Sometimes, in a town of some size, I would have problems finding people willing to admit to being musicians. And when someone did volunteer, occasionally no one would know where to find a dambura, ghichak, or zirbaghali to make the music happen. This kind of scarcity was grounded in deep poverty, as well as a reluctance to physically foreground instruments: to the extent that instruments are connected to a dubious activity or devalued profession, they embody it. All objects are metaphors and emblems of social orientation and identification. For example, you can tell local residents apart by the way they tie their turbans. You can spot a colorful Tashqurghan-made wooden object across the bazaar. The little jaw harp played by women and children, and occasionally by men, was localized during my time in Afghanistan, since they were made by blacksmiths in each town. Aqcha had the most elaborate ones, with protruding curves that suggested a mountain goat.
What I am suggesting is that musical instruments are distinctive in a patterned way, like the different construction styles of the Uzbek and Tajik dambura. They flow along the same distribution circuits of other household objects. They separate along social lines, so it is no surprise that the tools of professional musicians are harder to find than the everyday toy or the domestic drum. Instruments also fall along a continuum of talent, from kids' noisemakers to the intricately-ornamented tanbur or robab produced by a family of makers. The simple dili-tuiduk of the Turkmen can be carved in a couple of minutes by a shepherd in the springtime, when reeds grow tall, but a set of brass instruments for a police band needs an investment of money and time to arrive in town.

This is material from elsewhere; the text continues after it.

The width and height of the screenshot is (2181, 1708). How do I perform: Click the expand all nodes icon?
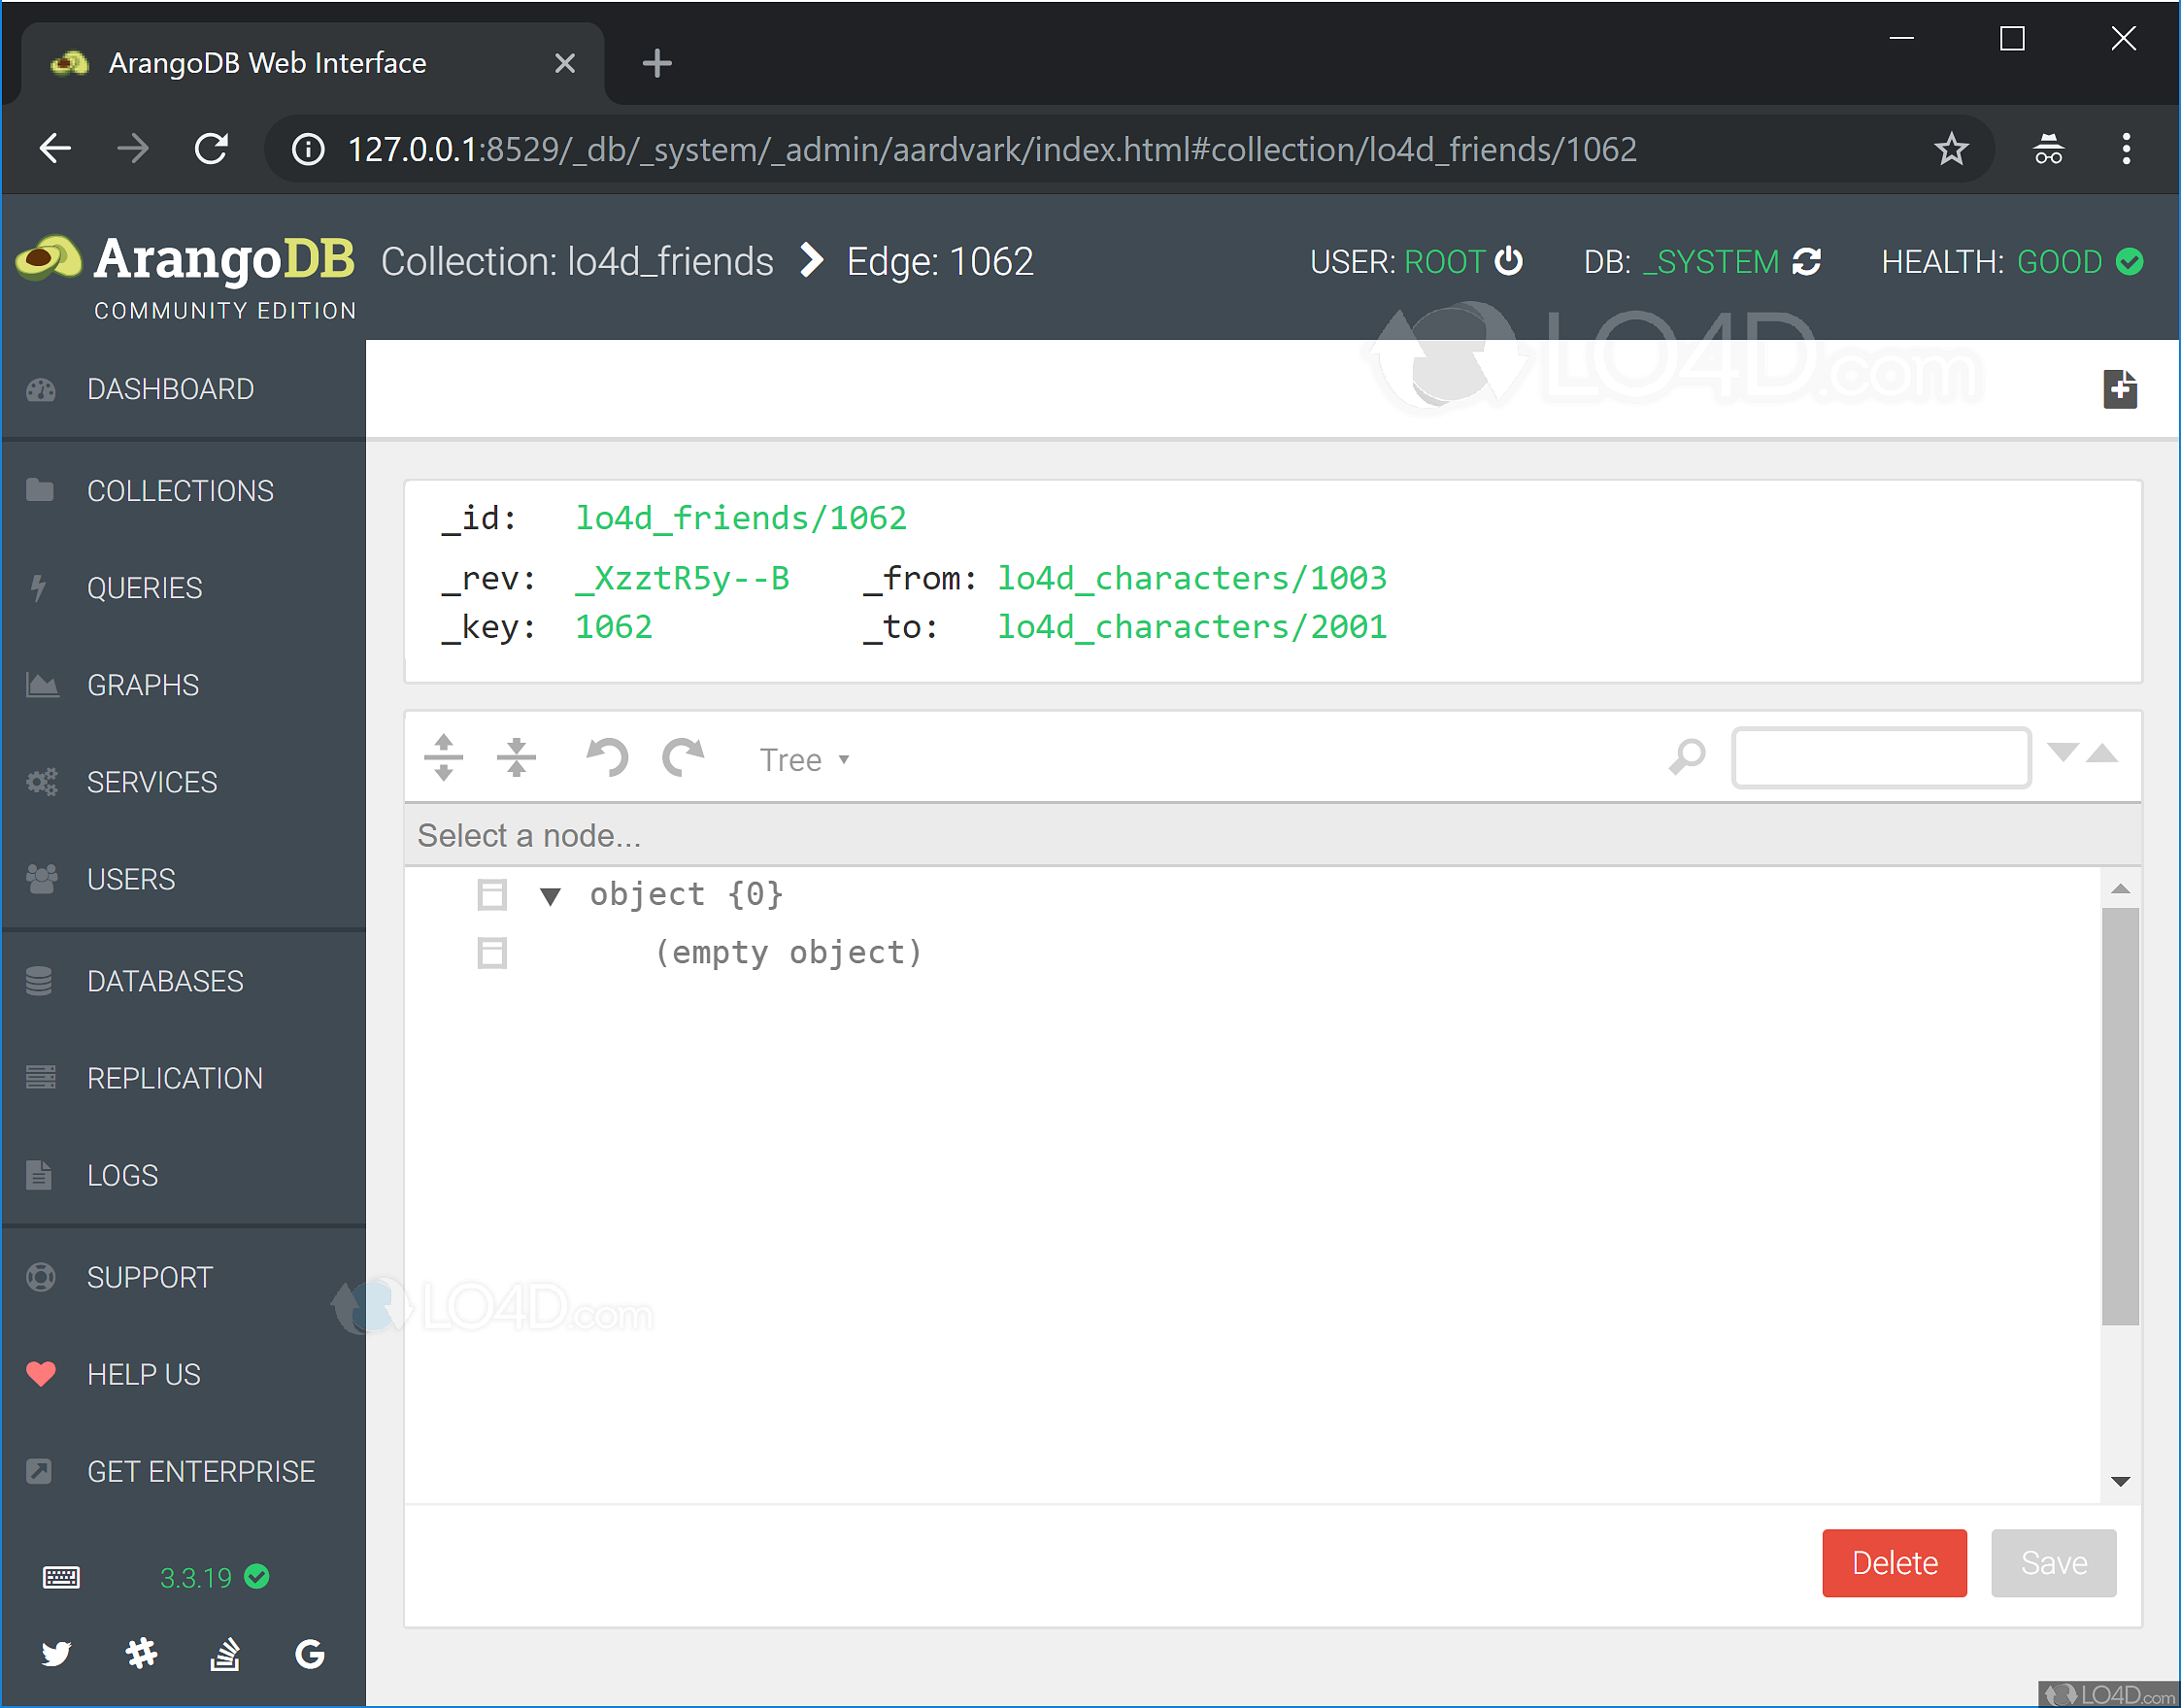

I found instruments to be thought-provoking and important in trying to understand the local music culture and the mind of the musicians. The artists among them understood how to maximize the meager resources of their tools. Knocking one finger against the lid of the dambura while strumming with two others can create the sound of an ensemble with just one hand. Cross-rhythms of strum patterns enrich a "simple" melodic line. Tying a little set of jingles to the right hand adds a layer of rhythm; they are called zang-i kaftar, or "dove bells," a poetic metaphor. While the book gives measurements, photos, and descriptions of instruments, you have to listen to the music carefully to see how musicians unpack their potential. Best would be a soundscape of the bells hung on the livestock; for a terrific example of this, listen to Steven Feld's recording of the tuned animal bells of Greek shepherds (on Smithsonian Folkways). Everyone, from the shepherd to the women of the mud-brick compound to the professional virtuoso in the teahouse, is sensitive to sound, even if they don't call everything "music" the way westerners do.
I only recorded a soundscape once, in Andkhoi, hanging a microphone out the window late at night. It captured a man singing to pass the time, the slow rhythm of a truck grinding across the rutted road, some local steppe birds warming up for the day, and the bells of a passing caravan. The Afghan North at this time seemed to be a soundscape with a limited set of resources - no electronic sounds, only occasional amplified music of rare loudspeakers but even this brief slice of recorded ambience shows how permeated life really was by organized sounds of animal, man, and machine.